Peter Eisentraut <peter.eisentraut@2ndquadrant.com>

From: Peter Eisentraut <peter.eisentraut@2ndquadrant.com>
To: Magnus Hagander <magnus@hagander.net>, Michael Paquier <michael@paquier.xyz>
Cc: Tom Lane <tgl@sss.pgh.pa.us>, Robert Haas <robertmhaas@gmail.com>, Daniel Gustafsson <daniel@yesql.se>, pgsql-hackers <pgsql-hackers@postgresql.org>
Date: 2019-12-04T08:10:04Z
Lists: pgsql-hackers
On 2019-12-03 12:44, Magnus Hagander wrote:
> On Tue, Dec 3, 2019 at 12:09 PM Michael Paquier <michael@paquier.xyz 
> <mailto:michael@paquier.xyz>> wrote:
> 
>     On Tue, Dec 03, 2019 at 10:10:57AM +0100, Magnus Hagander wrote:
>      > Is 1.0.1 considered a separate major from 1.0.0, in this
>     reasoning? Because
>      > while retiring 1.0.0 should probably not be that terrible, 1.0.1
>     is still
>      > in very widespread use on most long term supported distributions.
> 
>     1.0.1 and 1.0.0 are two different major releases in the OpenSSL world,
>     so my suggestion would be to cut support for everything which does not
>     have TLSv1.2, meaning that we keep compatibility with 1.0.1 for
>     a longer period.
> 
> 
> Good, that's what I thought you meant :) And that makes it sound like a 
> working plan to me.

This would mean we'd stop support for RHEL 5, which is probably OK, 
seeing that even the super-extended support ends in November 2020.

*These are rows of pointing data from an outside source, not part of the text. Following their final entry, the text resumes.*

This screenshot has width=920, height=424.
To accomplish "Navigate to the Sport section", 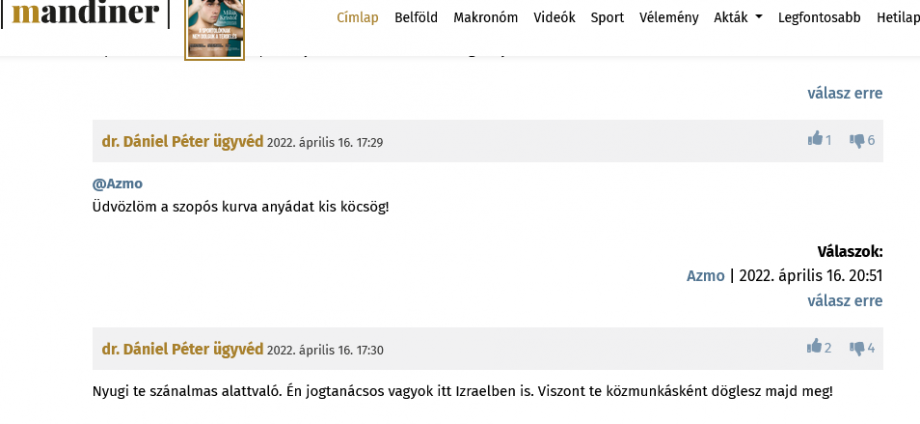I will (607, 18).
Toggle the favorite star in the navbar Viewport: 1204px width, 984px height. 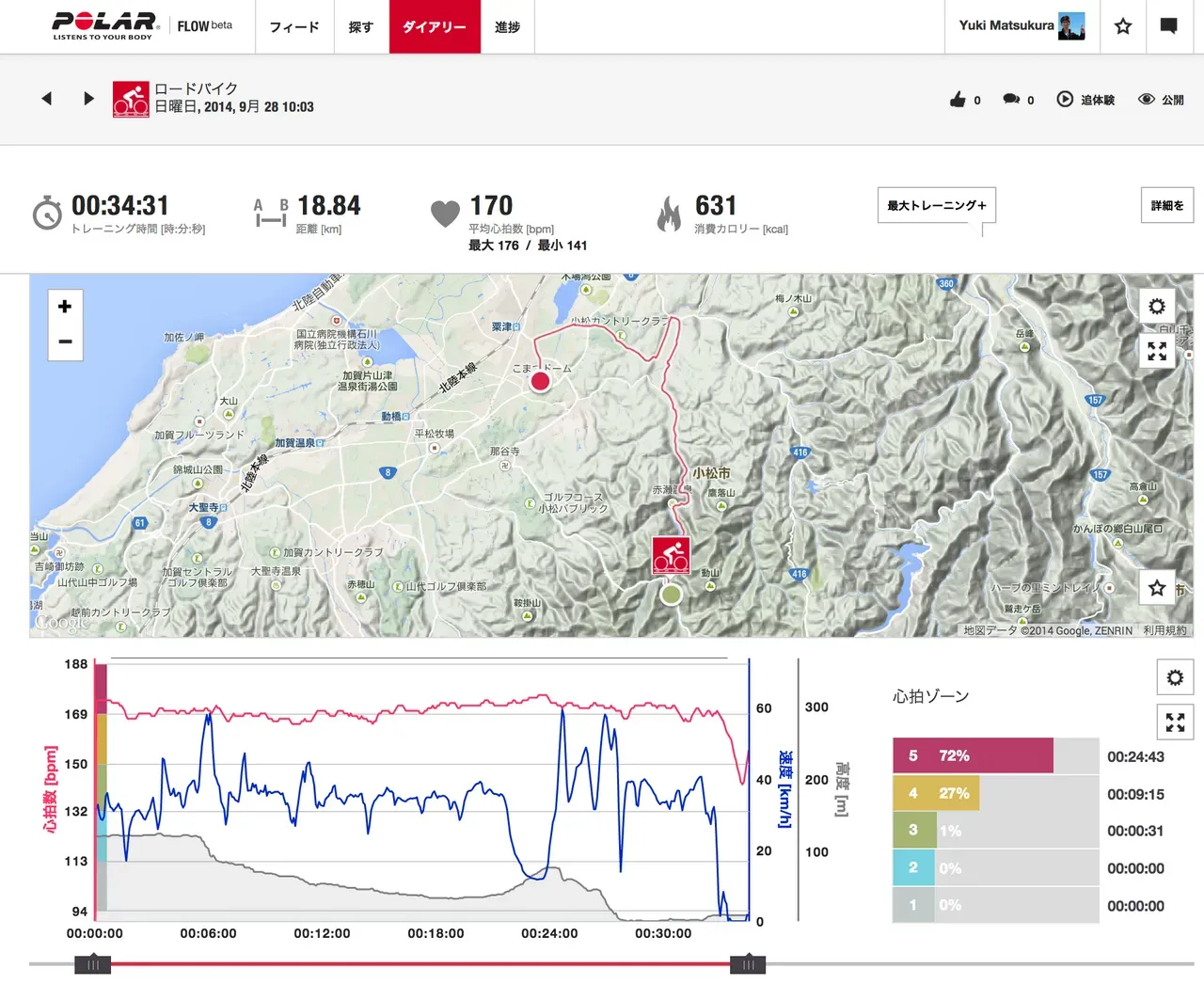point(1122,26)
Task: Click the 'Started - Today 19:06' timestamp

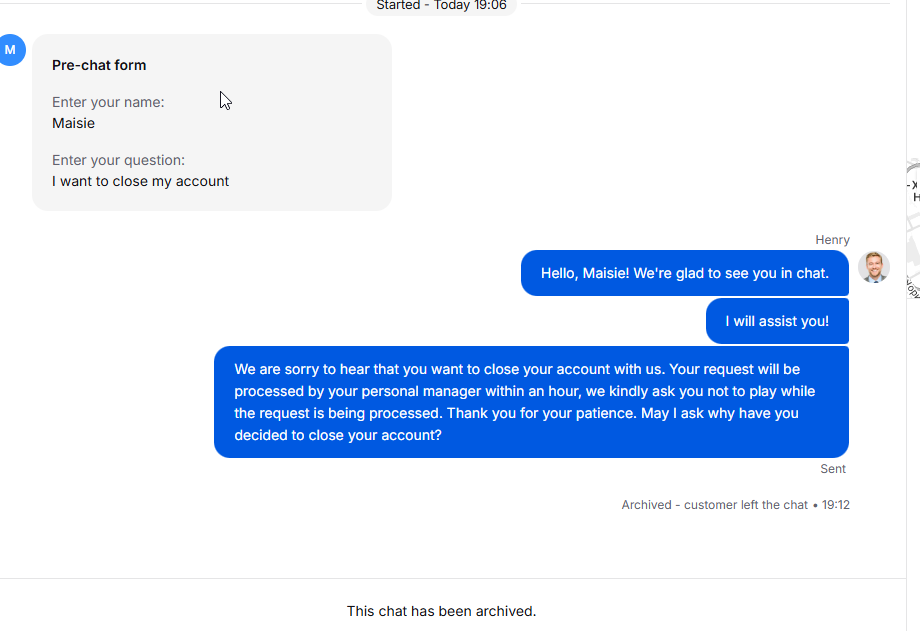Action: [441, 6]
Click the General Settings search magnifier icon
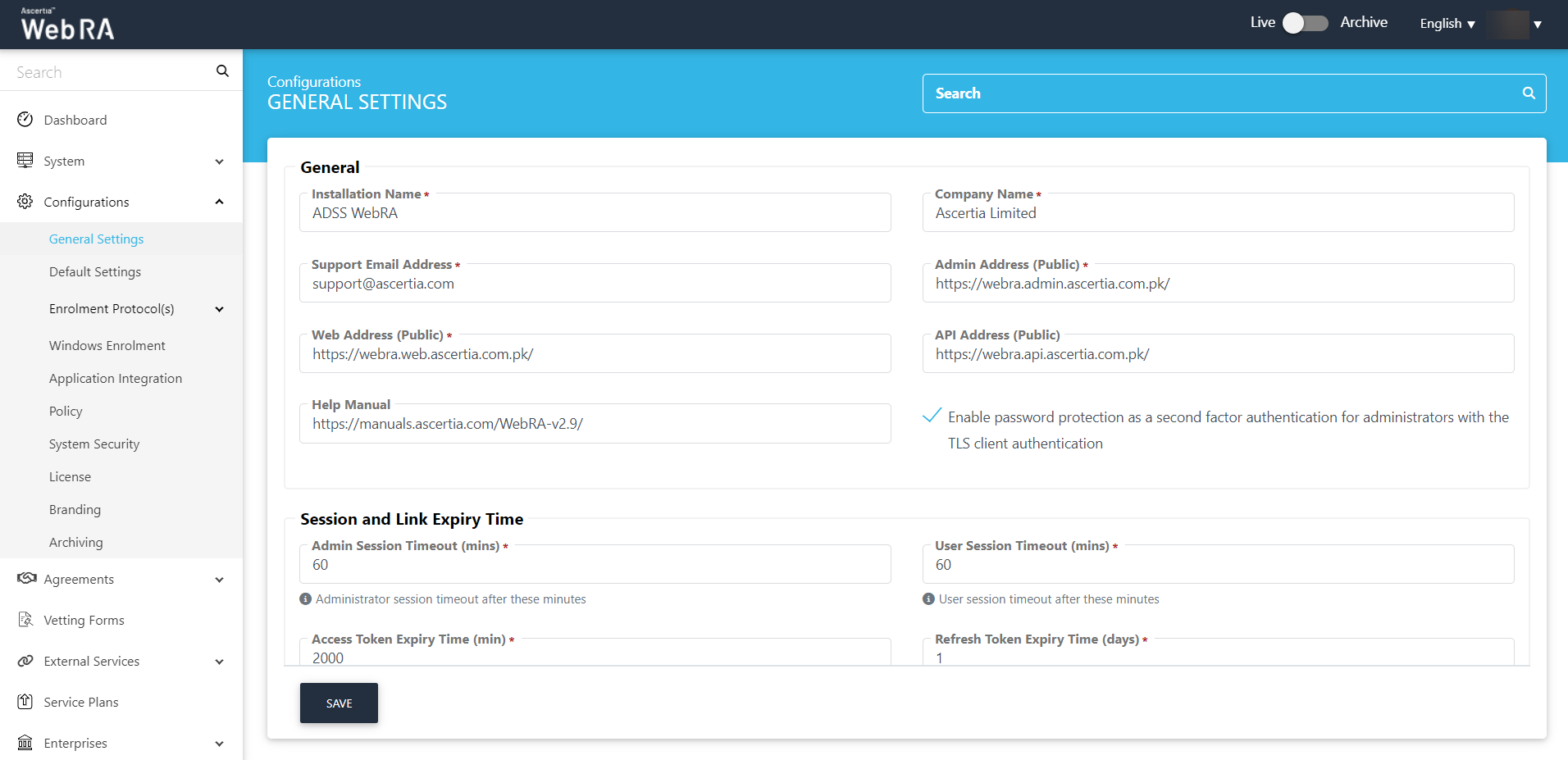The image size is (1568, 760). pos(1529,93)
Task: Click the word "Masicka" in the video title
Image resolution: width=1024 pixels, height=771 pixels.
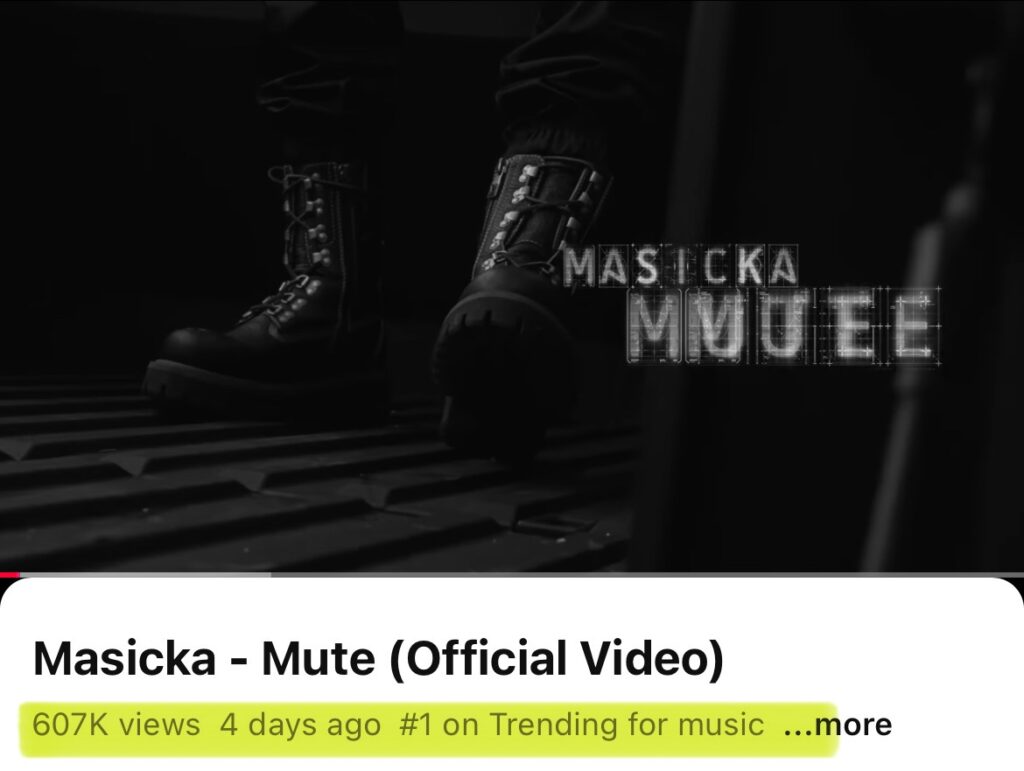Action: pos(124,658)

Dropping RHEL 5 would also allow us to drop support for Python 2.4, 
which is something I've been itching to do. ;-)

In both of these cases, maintaining support for all these ancient 
versions is a significant burden IMO, so it would be good to clean up 
the tail end a bit.

-- 
Peter Eisentraut              http://www.2ndQuadrant.com/
PostgreSQL Development, 24x7 Support, Remote DBA, Training & Services



Commits

  1. Fix handling of OpenSSL's SSL_clear_options

  2. Remove configure check for OpenSSL's SSL_get_current_compression()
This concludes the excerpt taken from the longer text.